There is only so much that can be done in terms of practicality in the back, with space and usefulness the main focus. The addition of a front-wheel-drive version means that the loading height is reduced by 80mm and the payload gets a handy 50kg boost across the various versions – it’s a decent 1304kg on the low-roofed medium wheelbase model tested here.

The details in the loading bay help boost practicality – a choice of flooring is available, with bare metal, lightweight plastic and a heavy-duty option all offered. Covered load-bearing wheelarches, interior LED lighting and a standard-fit bulkhead all help boost the real-world usability in small ways.


The Sprinter’s ride is, frankly, excellent, and it is very comfortable on either side of the cabin, even when fitted with the lower-spec seats. There is no obvious difference in how the front-drive and rear-drive versions conduct themselves – both are solid and smooth, with the new nine-speed automatic gearbox a particular highlight. Visibility is excellent, too, with large side windows and door mirrors.

For all the things the Mercedes Sprinter does well, though, there is one minor niggle – the steering. The electronic set-up is very light for a large van, and while this is not a bad thing for low-speed manoeuvres around town, and although it is speed-sensitive so it gets firmer at higher speeds, it still feels a little disconnected as the speed rises. It’s never enough to feel disconcerting, but it just lacks the solidity you get from some other large rivals.
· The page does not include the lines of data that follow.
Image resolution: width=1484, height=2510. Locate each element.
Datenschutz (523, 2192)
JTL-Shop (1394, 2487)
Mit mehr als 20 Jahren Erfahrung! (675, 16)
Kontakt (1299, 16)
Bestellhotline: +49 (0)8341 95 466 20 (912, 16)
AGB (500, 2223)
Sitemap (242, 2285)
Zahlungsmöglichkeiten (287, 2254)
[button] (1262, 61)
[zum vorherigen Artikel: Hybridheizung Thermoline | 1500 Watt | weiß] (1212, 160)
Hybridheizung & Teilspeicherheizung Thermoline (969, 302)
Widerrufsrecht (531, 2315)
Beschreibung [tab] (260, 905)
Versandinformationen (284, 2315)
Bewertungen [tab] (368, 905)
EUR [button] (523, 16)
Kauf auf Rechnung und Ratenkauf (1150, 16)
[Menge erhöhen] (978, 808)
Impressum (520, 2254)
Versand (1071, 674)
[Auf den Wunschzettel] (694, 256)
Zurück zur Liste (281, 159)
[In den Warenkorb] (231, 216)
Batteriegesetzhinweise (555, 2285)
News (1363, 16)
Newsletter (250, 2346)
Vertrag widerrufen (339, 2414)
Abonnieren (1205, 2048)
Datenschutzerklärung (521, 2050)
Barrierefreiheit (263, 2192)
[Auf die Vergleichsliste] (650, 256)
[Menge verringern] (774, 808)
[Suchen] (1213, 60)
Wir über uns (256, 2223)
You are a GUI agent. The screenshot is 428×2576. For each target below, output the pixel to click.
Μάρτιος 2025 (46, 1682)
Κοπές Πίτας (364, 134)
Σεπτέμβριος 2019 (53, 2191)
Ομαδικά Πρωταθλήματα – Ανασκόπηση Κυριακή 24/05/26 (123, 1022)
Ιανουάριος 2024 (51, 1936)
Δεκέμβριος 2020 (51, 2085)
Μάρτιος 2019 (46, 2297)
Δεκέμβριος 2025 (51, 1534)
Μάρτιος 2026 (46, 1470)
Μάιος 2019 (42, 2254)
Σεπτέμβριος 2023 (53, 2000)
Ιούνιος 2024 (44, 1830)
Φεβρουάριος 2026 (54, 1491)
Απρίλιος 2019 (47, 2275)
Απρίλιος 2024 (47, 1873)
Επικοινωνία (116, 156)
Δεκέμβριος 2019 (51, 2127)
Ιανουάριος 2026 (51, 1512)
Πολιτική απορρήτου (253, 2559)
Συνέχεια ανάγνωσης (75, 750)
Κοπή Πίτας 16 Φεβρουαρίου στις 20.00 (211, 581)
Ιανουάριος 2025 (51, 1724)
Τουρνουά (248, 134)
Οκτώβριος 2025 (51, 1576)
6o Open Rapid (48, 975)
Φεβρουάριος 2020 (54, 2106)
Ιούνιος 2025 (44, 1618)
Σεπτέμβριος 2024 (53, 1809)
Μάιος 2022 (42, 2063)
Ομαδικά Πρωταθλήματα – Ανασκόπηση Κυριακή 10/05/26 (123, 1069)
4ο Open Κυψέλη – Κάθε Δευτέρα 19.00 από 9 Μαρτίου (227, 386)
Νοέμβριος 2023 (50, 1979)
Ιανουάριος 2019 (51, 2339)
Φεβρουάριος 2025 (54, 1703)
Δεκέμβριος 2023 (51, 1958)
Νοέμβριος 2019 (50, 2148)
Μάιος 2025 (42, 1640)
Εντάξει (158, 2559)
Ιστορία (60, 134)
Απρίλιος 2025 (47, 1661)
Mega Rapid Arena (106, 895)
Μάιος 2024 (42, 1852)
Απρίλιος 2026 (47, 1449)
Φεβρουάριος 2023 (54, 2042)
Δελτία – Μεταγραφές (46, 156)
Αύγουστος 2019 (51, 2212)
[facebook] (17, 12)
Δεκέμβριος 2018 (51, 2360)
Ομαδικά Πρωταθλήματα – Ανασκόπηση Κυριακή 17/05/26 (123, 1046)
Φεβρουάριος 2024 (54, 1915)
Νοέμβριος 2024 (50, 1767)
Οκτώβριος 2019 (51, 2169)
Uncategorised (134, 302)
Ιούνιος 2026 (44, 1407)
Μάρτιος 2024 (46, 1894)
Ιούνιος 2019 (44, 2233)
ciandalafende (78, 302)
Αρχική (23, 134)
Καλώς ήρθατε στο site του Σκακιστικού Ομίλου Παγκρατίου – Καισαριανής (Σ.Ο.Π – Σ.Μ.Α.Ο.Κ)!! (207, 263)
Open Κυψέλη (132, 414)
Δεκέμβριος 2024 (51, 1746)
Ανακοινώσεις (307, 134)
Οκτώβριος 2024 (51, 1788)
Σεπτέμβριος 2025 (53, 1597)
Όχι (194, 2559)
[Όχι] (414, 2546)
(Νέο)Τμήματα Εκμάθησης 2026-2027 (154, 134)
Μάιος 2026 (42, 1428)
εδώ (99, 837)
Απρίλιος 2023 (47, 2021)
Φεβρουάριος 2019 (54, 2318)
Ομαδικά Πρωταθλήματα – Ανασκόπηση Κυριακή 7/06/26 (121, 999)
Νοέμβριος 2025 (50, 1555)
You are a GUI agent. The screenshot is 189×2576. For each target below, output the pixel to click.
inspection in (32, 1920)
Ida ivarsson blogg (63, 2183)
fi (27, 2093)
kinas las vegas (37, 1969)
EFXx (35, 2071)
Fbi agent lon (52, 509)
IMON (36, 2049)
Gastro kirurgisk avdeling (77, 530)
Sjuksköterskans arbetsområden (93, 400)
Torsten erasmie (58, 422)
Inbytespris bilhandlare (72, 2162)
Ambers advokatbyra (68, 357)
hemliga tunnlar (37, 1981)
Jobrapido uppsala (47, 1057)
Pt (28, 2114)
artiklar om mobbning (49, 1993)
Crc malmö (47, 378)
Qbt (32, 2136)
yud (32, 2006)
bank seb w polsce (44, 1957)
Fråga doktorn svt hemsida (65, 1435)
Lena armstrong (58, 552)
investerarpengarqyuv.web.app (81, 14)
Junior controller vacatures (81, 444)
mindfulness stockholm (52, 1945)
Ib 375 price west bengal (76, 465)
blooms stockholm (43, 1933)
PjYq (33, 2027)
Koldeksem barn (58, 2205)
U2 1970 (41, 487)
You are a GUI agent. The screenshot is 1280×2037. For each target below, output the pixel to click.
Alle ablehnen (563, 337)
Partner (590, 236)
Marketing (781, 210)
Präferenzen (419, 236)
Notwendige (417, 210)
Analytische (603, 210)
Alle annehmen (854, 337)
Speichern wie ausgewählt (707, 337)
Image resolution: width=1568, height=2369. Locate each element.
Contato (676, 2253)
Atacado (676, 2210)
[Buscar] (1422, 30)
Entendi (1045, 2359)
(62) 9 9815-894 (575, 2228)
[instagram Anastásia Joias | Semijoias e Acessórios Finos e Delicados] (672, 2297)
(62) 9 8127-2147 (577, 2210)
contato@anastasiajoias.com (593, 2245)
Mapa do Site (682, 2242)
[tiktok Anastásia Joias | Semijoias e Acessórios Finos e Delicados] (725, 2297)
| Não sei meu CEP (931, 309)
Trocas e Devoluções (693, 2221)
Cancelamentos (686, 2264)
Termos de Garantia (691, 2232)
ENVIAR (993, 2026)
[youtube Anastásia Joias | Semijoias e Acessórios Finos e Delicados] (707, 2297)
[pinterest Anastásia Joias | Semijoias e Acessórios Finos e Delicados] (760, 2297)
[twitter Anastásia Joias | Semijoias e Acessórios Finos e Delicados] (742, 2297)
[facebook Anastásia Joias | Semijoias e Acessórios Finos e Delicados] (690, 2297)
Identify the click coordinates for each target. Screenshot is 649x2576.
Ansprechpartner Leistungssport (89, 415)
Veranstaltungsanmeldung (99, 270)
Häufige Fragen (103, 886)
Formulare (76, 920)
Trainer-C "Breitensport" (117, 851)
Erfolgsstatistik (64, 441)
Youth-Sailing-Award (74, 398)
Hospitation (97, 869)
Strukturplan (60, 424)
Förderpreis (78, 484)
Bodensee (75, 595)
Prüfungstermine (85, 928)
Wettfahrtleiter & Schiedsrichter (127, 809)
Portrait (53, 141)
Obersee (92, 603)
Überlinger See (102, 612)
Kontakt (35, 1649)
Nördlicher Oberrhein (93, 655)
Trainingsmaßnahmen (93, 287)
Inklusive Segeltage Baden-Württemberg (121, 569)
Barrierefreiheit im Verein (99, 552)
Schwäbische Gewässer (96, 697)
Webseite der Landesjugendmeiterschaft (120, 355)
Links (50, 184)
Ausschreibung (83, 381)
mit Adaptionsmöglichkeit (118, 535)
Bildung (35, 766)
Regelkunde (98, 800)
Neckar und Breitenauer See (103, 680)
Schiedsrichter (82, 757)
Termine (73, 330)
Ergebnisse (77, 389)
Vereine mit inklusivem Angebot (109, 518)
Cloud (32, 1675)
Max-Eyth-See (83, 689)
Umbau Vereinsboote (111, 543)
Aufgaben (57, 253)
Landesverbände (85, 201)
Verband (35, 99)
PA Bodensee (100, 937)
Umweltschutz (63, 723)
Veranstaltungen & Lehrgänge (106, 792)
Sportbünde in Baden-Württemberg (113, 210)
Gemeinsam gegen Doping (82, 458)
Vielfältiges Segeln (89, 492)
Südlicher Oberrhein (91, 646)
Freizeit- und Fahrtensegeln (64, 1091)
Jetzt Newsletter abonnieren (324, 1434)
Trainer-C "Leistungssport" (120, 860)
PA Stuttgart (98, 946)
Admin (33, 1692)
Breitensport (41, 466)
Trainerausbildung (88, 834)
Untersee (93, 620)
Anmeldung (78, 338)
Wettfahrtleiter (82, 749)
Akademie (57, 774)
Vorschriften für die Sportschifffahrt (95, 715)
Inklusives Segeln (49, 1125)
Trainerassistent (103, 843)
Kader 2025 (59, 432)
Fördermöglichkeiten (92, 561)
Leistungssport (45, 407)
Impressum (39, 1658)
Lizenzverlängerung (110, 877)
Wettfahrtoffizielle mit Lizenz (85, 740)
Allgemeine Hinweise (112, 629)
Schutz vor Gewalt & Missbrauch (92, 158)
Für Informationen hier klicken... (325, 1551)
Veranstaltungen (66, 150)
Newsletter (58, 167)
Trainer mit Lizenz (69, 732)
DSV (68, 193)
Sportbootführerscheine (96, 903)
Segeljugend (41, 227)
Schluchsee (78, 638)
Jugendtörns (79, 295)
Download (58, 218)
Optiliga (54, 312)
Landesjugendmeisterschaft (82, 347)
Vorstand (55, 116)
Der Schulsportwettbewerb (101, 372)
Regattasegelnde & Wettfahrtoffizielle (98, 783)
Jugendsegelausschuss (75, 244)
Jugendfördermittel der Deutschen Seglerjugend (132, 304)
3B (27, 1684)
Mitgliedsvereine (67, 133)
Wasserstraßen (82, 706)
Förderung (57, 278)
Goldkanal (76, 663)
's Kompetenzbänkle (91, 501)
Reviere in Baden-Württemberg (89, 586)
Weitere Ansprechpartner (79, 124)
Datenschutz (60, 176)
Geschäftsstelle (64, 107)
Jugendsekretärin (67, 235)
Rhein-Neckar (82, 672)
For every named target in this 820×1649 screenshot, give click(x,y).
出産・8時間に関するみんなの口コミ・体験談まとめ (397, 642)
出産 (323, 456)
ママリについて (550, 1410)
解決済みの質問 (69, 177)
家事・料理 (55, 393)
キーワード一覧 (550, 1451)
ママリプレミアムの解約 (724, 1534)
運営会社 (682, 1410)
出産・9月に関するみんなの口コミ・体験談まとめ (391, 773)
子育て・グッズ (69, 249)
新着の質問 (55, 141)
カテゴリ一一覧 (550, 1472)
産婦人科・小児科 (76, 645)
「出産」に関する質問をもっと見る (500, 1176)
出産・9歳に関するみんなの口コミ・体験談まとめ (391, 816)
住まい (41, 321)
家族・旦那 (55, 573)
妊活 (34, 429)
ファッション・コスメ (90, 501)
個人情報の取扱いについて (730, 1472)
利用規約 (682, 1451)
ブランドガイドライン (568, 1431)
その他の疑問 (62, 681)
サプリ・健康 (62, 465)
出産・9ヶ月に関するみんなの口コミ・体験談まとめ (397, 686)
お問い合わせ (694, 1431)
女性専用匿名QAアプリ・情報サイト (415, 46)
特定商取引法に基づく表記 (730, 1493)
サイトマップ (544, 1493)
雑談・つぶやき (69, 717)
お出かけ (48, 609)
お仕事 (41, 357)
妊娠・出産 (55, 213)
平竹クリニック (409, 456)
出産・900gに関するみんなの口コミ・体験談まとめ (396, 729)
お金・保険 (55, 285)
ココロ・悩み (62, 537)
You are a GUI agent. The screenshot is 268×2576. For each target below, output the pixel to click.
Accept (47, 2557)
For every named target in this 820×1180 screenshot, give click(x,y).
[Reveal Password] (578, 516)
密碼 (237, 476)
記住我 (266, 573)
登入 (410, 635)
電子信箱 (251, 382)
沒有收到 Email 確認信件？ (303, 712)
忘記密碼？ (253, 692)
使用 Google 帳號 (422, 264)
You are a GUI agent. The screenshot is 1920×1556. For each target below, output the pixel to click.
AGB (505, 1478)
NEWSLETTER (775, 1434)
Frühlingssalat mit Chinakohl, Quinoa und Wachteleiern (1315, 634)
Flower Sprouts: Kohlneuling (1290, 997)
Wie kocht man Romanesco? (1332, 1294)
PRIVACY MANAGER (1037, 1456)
The engines are no big surprise in the Sprinter, but they were solid and popular in the old version and so are much the same in this model. The core of the range consists of a trio of four-cylinder diesels, while a V6 diesel offers smooth performance and is one of the most powerful engines on offer in the sector.

The mid-range 140 horsepower version is a great all-round option, as it was in the previous version. It has more than enough pull to cope with a large cargo and is versatile enough to deal with motorway overtakes and urban trips.

The front-wheel-drive model is the one that offers the best step forward once again, because it is quieter than the rear-drive equivalent as there are fewer moving parts running underneath.